Our study makes a direct contribution to the growing literature on
conventional spanning tests.\ For example, \cite{huberman1987} derives the
key conditions under which a given set of assets spans the mean-variance
frontier of a larger set when additional assets are included, and introduces
a likelihood ratio test to assess the redundancy of the additional set of
assets.\ Subsequent advancements in this field have been made by \cite%
{HJ1991}, \cite{ferson-foerster-keim-93}, \cite{desantis-93}, \cite%
{bekaert-urias-96}, \cite{deroon-nijman-werker-01}, \cite{amengual2010}, 
\cite{kan2012tests}, \cite{penaranda2012}, among others. However, as
emphasized earlier, our study is the first to focus on the identification
and estimation of the $\mathrm{MSS}$, marking a significant departure from
the existing literature on spanning tests. Empirically, our work adds to the
ongoing discussions on the interplay between factor momentum and momentum
factors, as detailed by \cite{GK2018}, \cite{SJ2022}, \cite{YY2023}, and 
\cite{AKL2023}. By characterizing the $\mathrm{MSS}$ for various momentum
strategies, evaluating their relative importance, and ranking them within a
large set of assets, our approach provides novel insights into the
interactions between these factors and their role in mean-variance analysis.

The remainder of this paper is organized as follows. Section \ref{sec:t}
introduces the identification conditions for the \textrm{MSS} and details
the implementation of the proposed estimation and inference method. This
section also establishes the asymptotic properties of the method. Section %
\ref{sec:mc} presents simulation studies to assess the finite-sample
performance of the method, while Section \ref{sec:emp} offers an empirical
application. Finally, Section \ref{sec:conclusion} concludes the paper. The
Appendix includes proofs of the main theoretical results, auxiliary lemmas
used in these proofs, and additional simulation results. The Supplemental
Appendix contains detailed proofs of the auxiliary lemmas.
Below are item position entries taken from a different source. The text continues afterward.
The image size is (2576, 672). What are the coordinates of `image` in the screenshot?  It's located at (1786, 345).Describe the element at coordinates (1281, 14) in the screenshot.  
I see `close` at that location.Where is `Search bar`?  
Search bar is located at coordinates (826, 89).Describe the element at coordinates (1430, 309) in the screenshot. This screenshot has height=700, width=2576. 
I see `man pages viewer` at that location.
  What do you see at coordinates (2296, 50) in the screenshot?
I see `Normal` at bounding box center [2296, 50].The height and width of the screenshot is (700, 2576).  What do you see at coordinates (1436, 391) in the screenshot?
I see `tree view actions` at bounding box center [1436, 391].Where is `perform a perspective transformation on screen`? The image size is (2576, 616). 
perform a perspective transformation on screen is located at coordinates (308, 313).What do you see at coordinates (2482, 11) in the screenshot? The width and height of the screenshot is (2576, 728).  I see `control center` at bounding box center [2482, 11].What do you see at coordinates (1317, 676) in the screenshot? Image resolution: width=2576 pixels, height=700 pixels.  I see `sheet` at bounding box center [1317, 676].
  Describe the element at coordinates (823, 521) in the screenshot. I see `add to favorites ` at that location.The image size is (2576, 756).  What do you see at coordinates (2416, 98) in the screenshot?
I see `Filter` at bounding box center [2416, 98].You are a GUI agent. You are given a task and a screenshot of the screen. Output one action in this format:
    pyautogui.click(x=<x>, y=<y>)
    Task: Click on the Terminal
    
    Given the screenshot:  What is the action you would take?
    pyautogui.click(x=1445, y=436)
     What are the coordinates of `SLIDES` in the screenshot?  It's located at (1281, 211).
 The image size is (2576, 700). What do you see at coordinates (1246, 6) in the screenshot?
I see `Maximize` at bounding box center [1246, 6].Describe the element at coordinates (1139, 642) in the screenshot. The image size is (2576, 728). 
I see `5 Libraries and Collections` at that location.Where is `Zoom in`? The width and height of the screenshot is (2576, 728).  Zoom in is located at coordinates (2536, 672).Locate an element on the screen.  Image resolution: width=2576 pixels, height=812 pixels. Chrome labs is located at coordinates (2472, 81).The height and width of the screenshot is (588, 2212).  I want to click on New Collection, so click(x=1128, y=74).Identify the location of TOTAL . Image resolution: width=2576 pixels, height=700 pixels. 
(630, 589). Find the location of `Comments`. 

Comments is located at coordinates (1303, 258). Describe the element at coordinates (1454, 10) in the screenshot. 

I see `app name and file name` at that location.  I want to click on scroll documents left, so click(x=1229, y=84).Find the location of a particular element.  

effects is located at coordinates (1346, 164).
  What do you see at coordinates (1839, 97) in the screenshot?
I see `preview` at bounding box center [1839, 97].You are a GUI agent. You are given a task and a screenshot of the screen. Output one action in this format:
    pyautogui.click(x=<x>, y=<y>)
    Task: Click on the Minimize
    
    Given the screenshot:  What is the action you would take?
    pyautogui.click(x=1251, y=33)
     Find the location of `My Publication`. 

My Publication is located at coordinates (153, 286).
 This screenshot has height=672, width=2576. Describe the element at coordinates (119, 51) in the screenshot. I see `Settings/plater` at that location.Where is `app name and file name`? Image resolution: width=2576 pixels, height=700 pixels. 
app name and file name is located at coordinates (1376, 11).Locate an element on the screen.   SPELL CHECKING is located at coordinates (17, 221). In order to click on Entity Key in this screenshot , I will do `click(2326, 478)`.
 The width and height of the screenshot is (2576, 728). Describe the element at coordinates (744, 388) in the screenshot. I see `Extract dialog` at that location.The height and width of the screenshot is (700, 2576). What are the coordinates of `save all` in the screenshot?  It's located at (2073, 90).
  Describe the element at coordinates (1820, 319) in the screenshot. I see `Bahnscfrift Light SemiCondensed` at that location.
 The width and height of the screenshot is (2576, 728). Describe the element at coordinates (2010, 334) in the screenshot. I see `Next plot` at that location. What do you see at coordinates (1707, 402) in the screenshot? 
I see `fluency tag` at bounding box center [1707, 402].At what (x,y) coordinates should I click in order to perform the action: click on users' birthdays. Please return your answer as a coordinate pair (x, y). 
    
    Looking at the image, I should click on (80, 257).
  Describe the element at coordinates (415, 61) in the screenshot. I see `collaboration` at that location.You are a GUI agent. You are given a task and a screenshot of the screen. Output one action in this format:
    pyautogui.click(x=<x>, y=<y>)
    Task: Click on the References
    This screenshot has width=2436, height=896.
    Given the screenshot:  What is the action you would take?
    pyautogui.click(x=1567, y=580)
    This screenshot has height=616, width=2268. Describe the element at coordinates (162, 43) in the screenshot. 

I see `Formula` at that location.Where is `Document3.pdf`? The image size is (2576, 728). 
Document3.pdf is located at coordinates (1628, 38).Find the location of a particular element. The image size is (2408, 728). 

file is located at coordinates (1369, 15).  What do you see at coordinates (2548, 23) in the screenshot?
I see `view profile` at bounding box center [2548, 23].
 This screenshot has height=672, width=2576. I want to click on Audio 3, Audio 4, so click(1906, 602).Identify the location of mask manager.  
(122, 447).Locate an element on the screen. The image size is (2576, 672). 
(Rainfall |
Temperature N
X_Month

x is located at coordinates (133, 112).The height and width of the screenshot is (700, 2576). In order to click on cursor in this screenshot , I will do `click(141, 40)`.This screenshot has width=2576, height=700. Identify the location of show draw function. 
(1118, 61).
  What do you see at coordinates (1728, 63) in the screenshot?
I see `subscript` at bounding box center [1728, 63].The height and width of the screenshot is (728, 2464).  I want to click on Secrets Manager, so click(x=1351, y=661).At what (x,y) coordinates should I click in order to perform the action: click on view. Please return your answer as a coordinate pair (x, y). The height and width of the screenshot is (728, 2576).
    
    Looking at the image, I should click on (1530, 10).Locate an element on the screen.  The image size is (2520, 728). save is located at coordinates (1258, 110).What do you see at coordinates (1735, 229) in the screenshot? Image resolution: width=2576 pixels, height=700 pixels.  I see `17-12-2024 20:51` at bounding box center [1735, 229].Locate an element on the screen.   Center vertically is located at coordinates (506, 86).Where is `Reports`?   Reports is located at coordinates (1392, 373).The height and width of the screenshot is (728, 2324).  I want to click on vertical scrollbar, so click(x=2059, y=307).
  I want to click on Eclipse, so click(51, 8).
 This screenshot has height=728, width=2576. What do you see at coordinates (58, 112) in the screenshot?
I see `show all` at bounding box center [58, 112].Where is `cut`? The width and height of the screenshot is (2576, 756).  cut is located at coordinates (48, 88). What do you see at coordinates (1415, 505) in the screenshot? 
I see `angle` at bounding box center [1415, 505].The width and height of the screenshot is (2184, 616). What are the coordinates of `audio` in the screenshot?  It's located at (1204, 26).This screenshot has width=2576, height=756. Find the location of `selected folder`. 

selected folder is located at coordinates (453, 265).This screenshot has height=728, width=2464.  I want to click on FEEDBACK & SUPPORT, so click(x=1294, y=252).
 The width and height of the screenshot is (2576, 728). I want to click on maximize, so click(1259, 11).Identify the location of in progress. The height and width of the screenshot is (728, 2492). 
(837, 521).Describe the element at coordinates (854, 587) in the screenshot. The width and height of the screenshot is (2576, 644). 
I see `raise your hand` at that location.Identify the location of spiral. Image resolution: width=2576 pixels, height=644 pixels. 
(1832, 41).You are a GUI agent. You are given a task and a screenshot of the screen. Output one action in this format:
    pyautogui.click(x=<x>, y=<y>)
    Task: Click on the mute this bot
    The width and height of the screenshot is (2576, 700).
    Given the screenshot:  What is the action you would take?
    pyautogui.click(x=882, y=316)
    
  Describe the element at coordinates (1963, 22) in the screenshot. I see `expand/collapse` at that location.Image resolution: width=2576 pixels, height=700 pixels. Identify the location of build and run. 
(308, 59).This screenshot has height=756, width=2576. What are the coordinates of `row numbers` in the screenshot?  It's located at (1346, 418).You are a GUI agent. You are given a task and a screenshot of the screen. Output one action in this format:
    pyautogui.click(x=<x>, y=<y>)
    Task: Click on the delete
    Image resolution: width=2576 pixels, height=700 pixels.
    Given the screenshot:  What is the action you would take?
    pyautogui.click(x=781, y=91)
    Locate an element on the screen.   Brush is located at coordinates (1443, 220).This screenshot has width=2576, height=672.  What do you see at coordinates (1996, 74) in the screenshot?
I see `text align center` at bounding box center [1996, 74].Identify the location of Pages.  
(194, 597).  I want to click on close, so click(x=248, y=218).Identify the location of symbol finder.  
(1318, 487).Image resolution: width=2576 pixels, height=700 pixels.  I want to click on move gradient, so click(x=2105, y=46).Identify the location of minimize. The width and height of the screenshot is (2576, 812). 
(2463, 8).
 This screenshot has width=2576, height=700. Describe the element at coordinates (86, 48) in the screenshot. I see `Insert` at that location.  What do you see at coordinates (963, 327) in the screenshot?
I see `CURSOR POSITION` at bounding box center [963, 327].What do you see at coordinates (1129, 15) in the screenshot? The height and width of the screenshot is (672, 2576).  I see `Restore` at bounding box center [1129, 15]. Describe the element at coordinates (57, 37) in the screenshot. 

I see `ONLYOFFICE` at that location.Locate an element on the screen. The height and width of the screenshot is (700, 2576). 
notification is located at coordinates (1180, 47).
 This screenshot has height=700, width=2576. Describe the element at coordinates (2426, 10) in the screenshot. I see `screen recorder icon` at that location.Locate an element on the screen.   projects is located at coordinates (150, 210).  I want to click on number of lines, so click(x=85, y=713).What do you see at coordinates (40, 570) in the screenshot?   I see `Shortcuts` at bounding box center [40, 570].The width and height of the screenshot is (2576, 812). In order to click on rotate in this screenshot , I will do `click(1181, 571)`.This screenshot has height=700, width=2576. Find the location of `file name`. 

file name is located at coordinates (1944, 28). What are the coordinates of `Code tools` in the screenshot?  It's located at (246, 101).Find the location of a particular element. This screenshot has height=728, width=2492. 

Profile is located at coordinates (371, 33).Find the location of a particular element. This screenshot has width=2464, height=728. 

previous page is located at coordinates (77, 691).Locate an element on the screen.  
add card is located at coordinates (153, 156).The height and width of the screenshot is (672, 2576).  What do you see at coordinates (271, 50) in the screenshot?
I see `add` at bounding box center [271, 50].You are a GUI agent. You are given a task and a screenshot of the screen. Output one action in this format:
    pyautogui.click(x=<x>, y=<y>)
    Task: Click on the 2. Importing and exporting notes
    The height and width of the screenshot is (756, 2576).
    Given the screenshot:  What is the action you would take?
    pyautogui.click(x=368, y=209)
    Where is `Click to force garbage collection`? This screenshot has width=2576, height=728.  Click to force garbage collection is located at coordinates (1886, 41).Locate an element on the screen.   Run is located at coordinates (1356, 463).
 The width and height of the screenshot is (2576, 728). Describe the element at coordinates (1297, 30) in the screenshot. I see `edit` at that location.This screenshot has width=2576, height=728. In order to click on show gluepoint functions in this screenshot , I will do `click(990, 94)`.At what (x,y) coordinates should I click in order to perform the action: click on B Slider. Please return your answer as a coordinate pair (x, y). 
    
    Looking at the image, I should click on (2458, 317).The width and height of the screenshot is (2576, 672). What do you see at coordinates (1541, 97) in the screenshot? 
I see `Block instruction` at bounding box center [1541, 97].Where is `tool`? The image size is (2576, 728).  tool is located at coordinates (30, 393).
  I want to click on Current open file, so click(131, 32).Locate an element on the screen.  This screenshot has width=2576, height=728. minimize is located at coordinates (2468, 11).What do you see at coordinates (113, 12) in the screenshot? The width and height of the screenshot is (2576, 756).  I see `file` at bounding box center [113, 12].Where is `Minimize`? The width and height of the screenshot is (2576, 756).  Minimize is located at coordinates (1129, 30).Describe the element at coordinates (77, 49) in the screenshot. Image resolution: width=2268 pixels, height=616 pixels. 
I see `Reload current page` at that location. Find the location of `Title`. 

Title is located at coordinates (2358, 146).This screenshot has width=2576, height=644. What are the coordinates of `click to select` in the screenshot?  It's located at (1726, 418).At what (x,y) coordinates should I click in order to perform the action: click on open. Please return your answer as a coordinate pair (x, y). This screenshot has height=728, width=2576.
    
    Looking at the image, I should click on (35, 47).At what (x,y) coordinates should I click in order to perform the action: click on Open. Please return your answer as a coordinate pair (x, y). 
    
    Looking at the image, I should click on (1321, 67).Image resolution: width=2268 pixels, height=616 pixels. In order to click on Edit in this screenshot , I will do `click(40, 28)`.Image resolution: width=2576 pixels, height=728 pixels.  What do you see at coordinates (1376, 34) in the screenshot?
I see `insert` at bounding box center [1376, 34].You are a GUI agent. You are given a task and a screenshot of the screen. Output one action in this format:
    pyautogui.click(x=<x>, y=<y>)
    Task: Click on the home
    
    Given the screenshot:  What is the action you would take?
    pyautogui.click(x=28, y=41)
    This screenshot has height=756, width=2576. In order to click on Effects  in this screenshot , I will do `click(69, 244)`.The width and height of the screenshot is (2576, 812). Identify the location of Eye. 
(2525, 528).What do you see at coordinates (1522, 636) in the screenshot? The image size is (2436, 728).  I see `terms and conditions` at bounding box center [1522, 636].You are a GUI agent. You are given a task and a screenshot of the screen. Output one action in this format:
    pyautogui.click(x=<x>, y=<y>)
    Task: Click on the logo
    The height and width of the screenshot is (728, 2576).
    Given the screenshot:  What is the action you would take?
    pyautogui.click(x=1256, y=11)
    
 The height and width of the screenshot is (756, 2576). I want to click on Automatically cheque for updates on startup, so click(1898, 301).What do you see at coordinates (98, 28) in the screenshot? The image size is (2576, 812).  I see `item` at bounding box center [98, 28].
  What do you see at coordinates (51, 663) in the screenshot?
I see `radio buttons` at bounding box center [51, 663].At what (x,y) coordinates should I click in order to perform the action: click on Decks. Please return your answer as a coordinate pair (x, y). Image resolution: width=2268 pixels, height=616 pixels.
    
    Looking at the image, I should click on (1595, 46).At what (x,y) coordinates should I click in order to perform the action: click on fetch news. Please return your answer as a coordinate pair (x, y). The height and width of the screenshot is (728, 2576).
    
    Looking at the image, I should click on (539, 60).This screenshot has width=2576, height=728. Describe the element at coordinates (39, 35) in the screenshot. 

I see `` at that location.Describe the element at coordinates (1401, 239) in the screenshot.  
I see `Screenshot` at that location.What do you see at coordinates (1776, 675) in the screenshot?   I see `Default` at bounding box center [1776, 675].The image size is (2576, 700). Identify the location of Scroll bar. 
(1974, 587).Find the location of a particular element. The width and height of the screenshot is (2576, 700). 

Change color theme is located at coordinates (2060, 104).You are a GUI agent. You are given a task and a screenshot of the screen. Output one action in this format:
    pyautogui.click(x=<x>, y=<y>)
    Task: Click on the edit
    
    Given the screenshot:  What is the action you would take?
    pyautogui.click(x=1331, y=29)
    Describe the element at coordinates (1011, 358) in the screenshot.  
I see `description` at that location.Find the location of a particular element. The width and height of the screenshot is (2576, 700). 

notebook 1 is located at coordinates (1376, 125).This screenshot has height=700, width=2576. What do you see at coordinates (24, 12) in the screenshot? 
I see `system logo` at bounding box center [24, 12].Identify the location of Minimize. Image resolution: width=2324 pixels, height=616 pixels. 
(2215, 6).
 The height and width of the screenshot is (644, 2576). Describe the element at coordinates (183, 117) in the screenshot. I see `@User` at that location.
\textit{Notation.} We use $a\equiv b$ to indicate that $a$ is defined as $b$%
.\ For any positive integer $m$, let $I_{m}$ denote the $m\times m$ identity
matrix. For any positive integers $m_{1}$ and $m_{2}$, $\mathbf{1}%
_{m_{1}\times m_{2}}$ and $\mathbf{0}_{m_{1}\times m_{2}}$ denote the $%
m_{1}\times m_{2}$ matrices of ones and zeros, respectively. For real
numbers $a_{1},\ldots ,a_{m}$, let $(a_{i})_{i\leq m}\equiv (a_{1},\ldots
,a_{m})^{\top }$, and let $a_{-i}$ denote the subvector of $(a_{i})_{i\leq
m} $ with $a_{i}$ excluded. Define the support of $(a_{i})_{i\leq m}$ as $%
\mathrm{Supp}_{(a_{i})_{i\leq m}}\equiv \{i=1,\ldots , m:a_{i}\neq 0\}$. For
any matrices $A$ and $B$, $\mathrm{diag}(A,B)$ represents a block diagonal
matrix with $A$ and $B$ as its diagonal blocks, and $A\otimes B$ denotes the
Kronecker product of $A$ and $B$. Additionally, $A_{j,.}$ represents the $j$%
th row of the matrix $A$. For any positive integer $d$, let $\mathcal{M}%
\equiv \{1,\ldots ,d\}$, and for any positive integer $i\leq d$, let $\ell
_{d,i}$ denote the $d\times 1$ vector whose $i$-th entry is $1$, with all
other entries equal to $0$. For two sequences of positive numbers $a_{n}$
and $b_{n}$, we write $a_{n}\succ b_{n}$ if $a_{n}\geq c_{n}b_{n}$ for some
strictly positive sequence $c_{n}\rightarrow \infty $.